◆ Source text
········
2. The shift register unit according to claim 1, wherein the
pull-down node control module is further configured to receive the
second clock signal, and pull up the potential of the pull-down
node to a high potential at the resetting stage and the second
noise reduction stage of each display period, so as to control the
pull-up node to be at a low potential by the pull-up node control
module and enable the gate driving signal output end to output a
low level by the output noise reduction transistor.
3. The shift register unit according to claim 2, wherein the
pull-down node control module comprises: a first pull-down node
control transistor, a gate electrode of which is connected to the
pull-up node, a first electrode of which is connected to the
pull-down node, and a second electrode of which is configured to
receive the first low level; and a pull-down node control capacitor
connected between the pull-down node and a first clock signal
output end.
4. The shift register unit according to claim 3, wherein the
pull-down node control module further comprises: a second pull-down
node control transistor, a gate electrode of which is configured to
receive the second clock signal, a first electrode of which is
connected to the pull-down node, and a second electrode of which is
configured to receive the second clock signal.
5. The shift register unit according to claim 1, wherein the
pull-up node control module comprises a first transistor, a second
transistor, a pull-up node control transistor and a storage
capacitor, a gate electrode of the pull-up node control transistor
is connected to the pull-down node, a first electrode thereof is
configured to receive the first low level, and a second electrode
thereof is connected to the pull-up node; the storage capacitor is
connected between the pull-up node and the gate driving signal
output end; during forward scanning, a gate electrode of the first
transistor is connected to the input end, a first electrode of the
first transistor is configured to receive the high level, a second
electrode of the first transistor is connected to the pull-up node,
a gate electrode of the second transistor is connected to the
resetting end, a first electrode of the second transistor is
connected to the pull-up node, and a second electrode of the second
transistor is configured to receive the second low level; and
during backward scanning, the gate electrode of the first
transistor is connected to the resetting end, the first electrode
of the first transistor is configured to receive the second low
level, the second electrode of the first transistor is connected to
the pull-up node, the gate electrode of the second transistor is
connected to the input end, the first electrode of the second
transistor is connected to the pull-up node, and the second
electrode of the second transistor is configured to receive the
high level.
········
◆ Given records
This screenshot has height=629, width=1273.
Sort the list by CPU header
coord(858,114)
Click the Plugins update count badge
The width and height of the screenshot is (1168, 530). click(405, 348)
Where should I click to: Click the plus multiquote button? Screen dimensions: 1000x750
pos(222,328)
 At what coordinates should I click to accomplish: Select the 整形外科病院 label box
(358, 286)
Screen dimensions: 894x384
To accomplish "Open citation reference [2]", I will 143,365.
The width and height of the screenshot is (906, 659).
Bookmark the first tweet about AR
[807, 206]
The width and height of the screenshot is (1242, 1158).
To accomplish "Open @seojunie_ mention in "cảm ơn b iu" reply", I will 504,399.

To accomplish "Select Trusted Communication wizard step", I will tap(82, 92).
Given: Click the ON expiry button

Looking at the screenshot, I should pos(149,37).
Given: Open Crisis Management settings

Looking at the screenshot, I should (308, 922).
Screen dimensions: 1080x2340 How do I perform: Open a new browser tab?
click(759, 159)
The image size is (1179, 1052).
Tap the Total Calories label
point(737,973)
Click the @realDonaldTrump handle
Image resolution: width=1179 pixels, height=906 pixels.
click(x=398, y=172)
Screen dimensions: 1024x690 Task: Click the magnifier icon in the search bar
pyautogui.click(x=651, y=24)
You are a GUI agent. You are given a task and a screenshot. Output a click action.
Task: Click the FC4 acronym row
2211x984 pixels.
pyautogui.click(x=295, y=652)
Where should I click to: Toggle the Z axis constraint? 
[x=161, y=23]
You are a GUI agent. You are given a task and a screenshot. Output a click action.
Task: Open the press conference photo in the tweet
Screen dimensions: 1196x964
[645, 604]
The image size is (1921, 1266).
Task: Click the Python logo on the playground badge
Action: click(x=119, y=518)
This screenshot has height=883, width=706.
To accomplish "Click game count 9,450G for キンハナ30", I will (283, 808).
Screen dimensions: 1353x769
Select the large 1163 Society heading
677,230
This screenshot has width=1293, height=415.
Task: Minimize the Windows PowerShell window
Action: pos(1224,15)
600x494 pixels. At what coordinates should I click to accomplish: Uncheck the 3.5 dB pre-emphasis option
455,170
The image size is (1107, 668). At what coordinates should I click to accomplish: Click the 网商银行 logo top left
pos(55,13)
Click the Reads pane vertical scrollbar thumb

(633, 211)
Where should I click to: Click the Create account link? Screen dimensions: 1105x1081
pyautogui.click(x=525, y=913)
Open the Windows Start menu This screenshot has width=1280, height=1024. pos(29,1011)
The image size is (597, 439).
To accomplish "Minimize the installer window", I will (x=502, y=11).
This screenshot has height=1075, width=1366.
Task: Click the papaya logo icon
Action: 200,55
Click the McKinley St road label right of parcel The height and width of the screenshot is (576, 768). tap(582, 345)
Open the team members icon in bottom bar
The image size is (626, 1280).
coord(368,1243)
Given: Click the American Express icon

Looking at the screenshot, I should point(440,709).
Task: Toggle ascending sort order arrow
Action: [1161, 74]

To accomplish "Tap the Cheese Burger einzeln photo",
········
◆ Complete the following
**A.** According to the shift register claims, why does the pull-down node control module pull the pull-down node up to a high potential at the resetting stage and the second noise reduction stage?
**B.** List every component that the shift register claims name as part of the pull-up node control module.
**C.** In the shift register claims, between which two points is the pull-down node control capacitor connected?

◆ Expected results
**A.** Raising the pull-down node to a high potential lets the pull-up node control module hold the pull-up node at a low potential. It also lets the output noise reduction transistor make the gate driving signal output end output a low level.

**B.**
- A first transistor
- A second transistor
- A pull-up node control transistor
- A storage capacitor

**C.** It is connected between the pull-down node and a first clock signal output end.